Hurricane evacuation

Background

Natural or manmade disasters present multiple risks to a community, with evacuation being one of the most effective means of reducing mortality and morbidity associated with natural disasters. Evacuation has particular importance for events with forewarning, such as the tropical storms and hurricanes which threaten the southern and eastern coastlines of the United States. In response to the devastating hurricane seasons in 2004 and 2005, Florida developed one of the most comprehensive evacuation plans in the country. However, this did not prevent the traffic management problems derived from hurricane evacuations. During Irma, about 6 million residents in Florida were evacuated from coastal areas, creating the largest mass evacuation in U.S. history and significant traffic jams and fuel shortages. 

Recent negative evacuation experiences, however, have also presented an opportunity for improving evacuations through the availability of new data sources. Most notably, the proliferation of cell phones and connected navigation devices have created data sources that provide the traffic data necessary to improve evacuation modeling. The newly available presence of these data has led to the emergence of a field that is dedicated to using mobile location data to model human mobility This provides a research opportunity to use mobile location data to improve hurricane evacuation modeling.

Research Objectives

  • Review the social factors influencing evacuation and determine how well they are captured in prominent composite indices measuring Disaster Resilience, Social Vulnerability, and Social Capital currently used in disaster planning efforts.
  • Analyze the influence of social demographic variables on travel behavior during a hurricane evacuation using mobile location data.
  • Propose a protocol demonstrating the implications of different data manipulation and belief updating methods on computational results when using Evidence Theory.
  • Demonstrate the application of Evidence Theory to incorporate highly uncertain sensor data in pavement condition assessment.

Contributions​

Research began with a literature review of evacuation research. Results revealed the need to include more human-centric indicators into evacuation modeling. This motivated a study of the ability to analyze social influences in evacuation data. This analysis used mobile location data and observed traffic counts to analyze evacuation behavior during Hurricane Michael in 2018.

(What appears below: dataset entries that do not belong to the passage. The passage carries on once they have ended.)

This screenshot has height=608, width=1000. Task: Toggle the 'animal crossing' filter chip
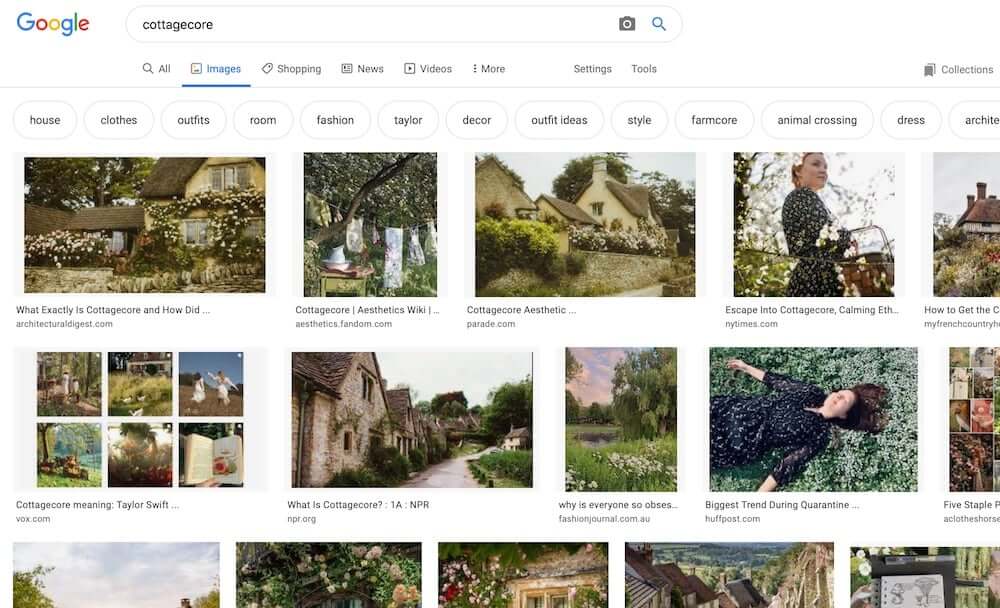pyautogui.click(x=816, y=119)
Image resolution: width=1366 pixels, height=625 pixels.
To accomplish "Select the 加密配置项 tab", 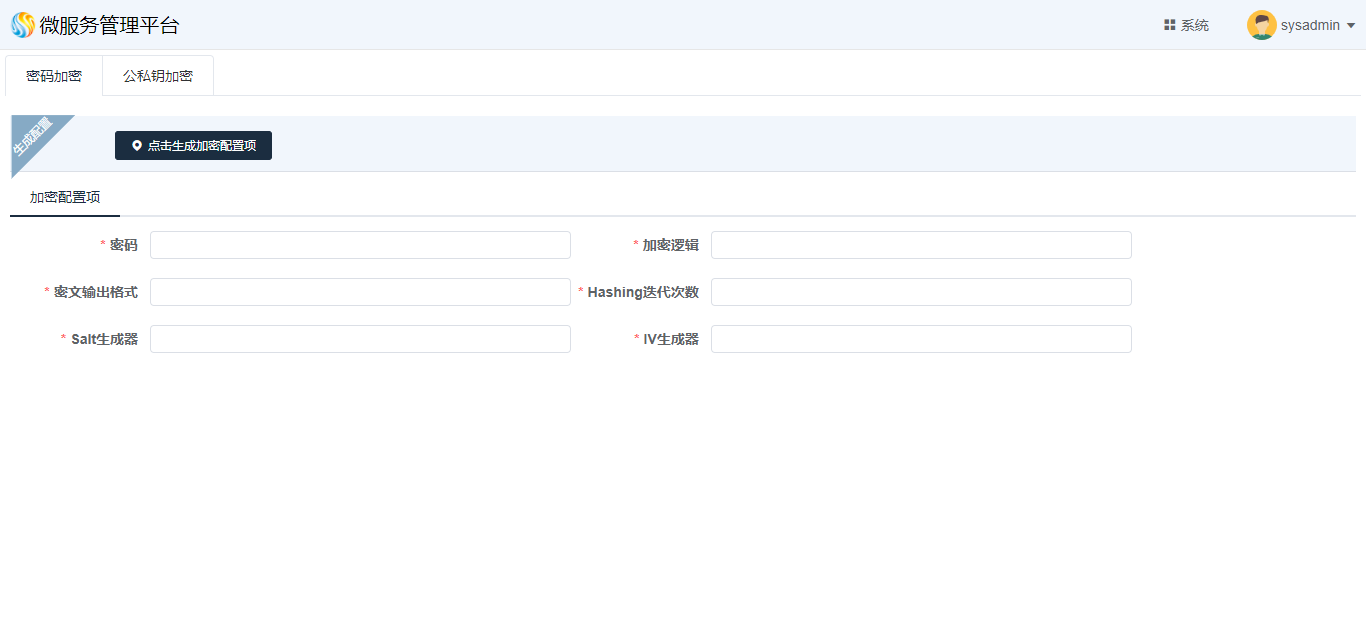I will (65, 197).
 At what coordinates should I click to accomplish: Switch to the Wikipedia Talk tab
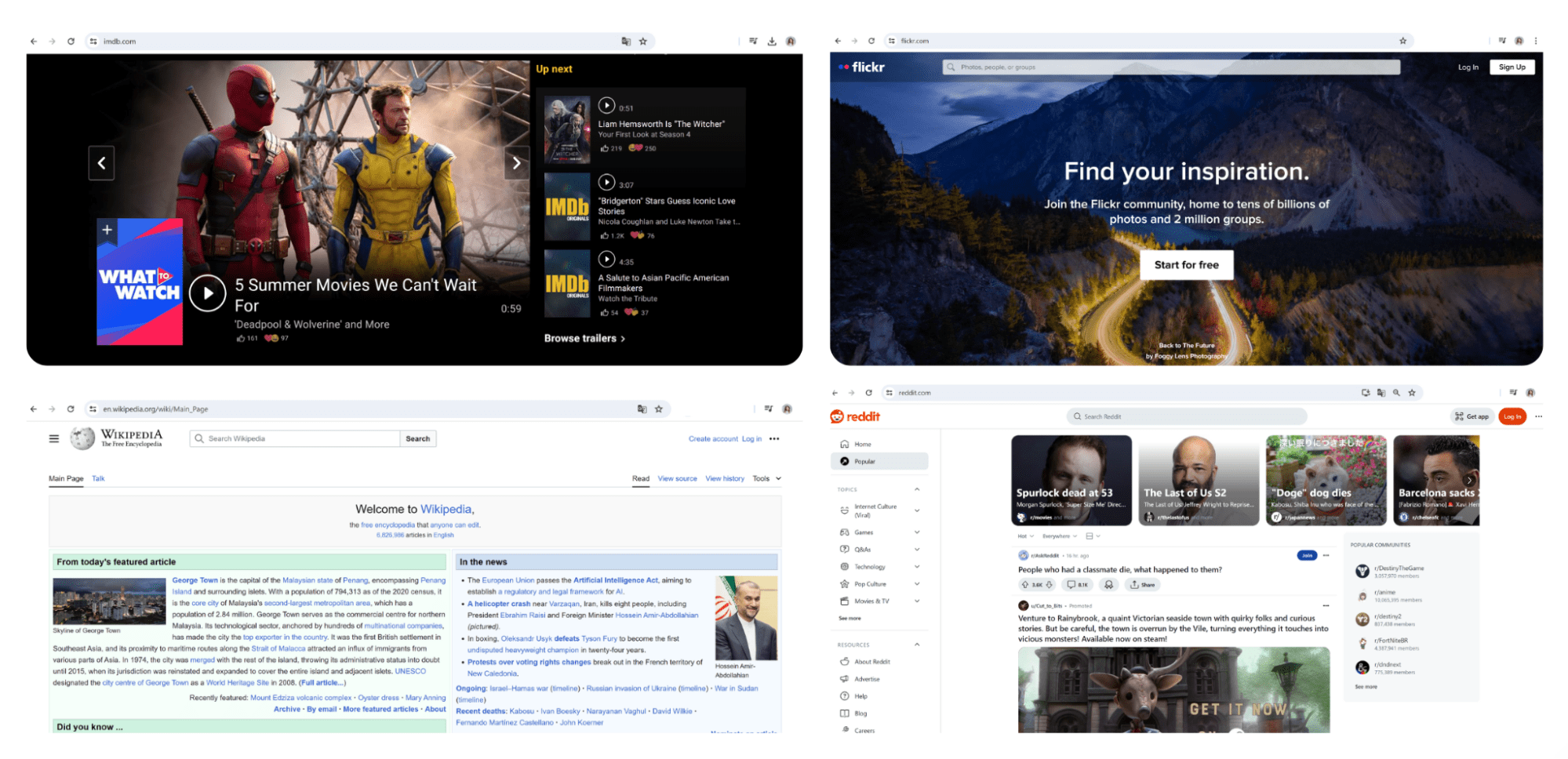click(x=98, y=478)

Results demonstrate that social influences in evacuation can be observed using mobile location data. The results show that at certain traffic sites, certain social groups of different income and race exhibit different travel behavior during evacuation as compared to normal conditions. The variability of results across the traffic sites analyzed also highlights the uncertainty associated with determining social influences.

The need to understand the uncertainty of social influences and combine diverse data sets, such as traffic counts and evacuee behavioral surveys, motivated research into alternative methods of uncertainty analysis. Probability Theory-based methods may not be well suited to address the uncertainty present in social data.

One method well suited for the combination of uncertain data is Evidence Theory. A review of Evidence Theory computation and combination methods led to the development of a protocol for Evidence Theory applications. The protocol addresses assignment of belief mass, computational implication of combination methods, and the commonalities of different methods. The protocol facilitates sensitivity analysis of Evidence Theory output. The protocol, therefore, enables a secondary analysis of the results of Evidence Theory applications, highlighting uncertainty among possible outcomes.

The protocol was then applied to predict pavement condition, demonstrating the concepts addressed by the protocol. The demonstration application also allowed a comparison of Evidence Theory to Probability Theory-based methods, such as Markov Decision Process (MDP). The comparison demonstrates the effectiveness of Evidence Theory and the value of sensitivity analysis.

Overall, this research contributes to the field of transportation system decision making by identifying needs and applicability of data in social analyses. This research applies Evidence Theory to combine uncertain data. The awareness of data needs and data combination methods support decision-making and communication with uncertain data.

Funding

US Department of Education Graduate Assistance in Areas of National Need (GAANN) Fellowship

Publications

  • Seites-Rundlett, W.; Corotis, R.; Torres-Machi, C. (2022) Development of a Protocol for Engineering Applications of Evidence Theory. Submitted to: ASCE-ASME Journal of Risk and Uncertainty in Engineering Systems, Part A: Civil Engineering, 8(3): 04022036, DOI: 10.1061/AJRUA6.0001241.
  • Seites-Rundlett, W.; Bashar, M.; Torres-Machi, C.; Corotis, R. (2022) Combined Evidence Model to Enhance Pavement Condition Prediction from Highly Uncertain Sensor Data. Reliability Engineering & System Safety, 217, 108031, DOI: 10.1016/j.ress.2021.108031
  • Seites-Rundlett, W.; Garcia-Bande E.; Alvarez-Mingo, A.; Torres-Machi, C.; Corotis, R. (2020) Social Indicators to Inform Community Evacuation Modeling and Planning. ASCE-ASME Journal of Risk and Uncertainty in Engineering Systems, Part A: Civil Engineering, 6(3):03120001, DOI:10.1061/AJRUA6.0001069.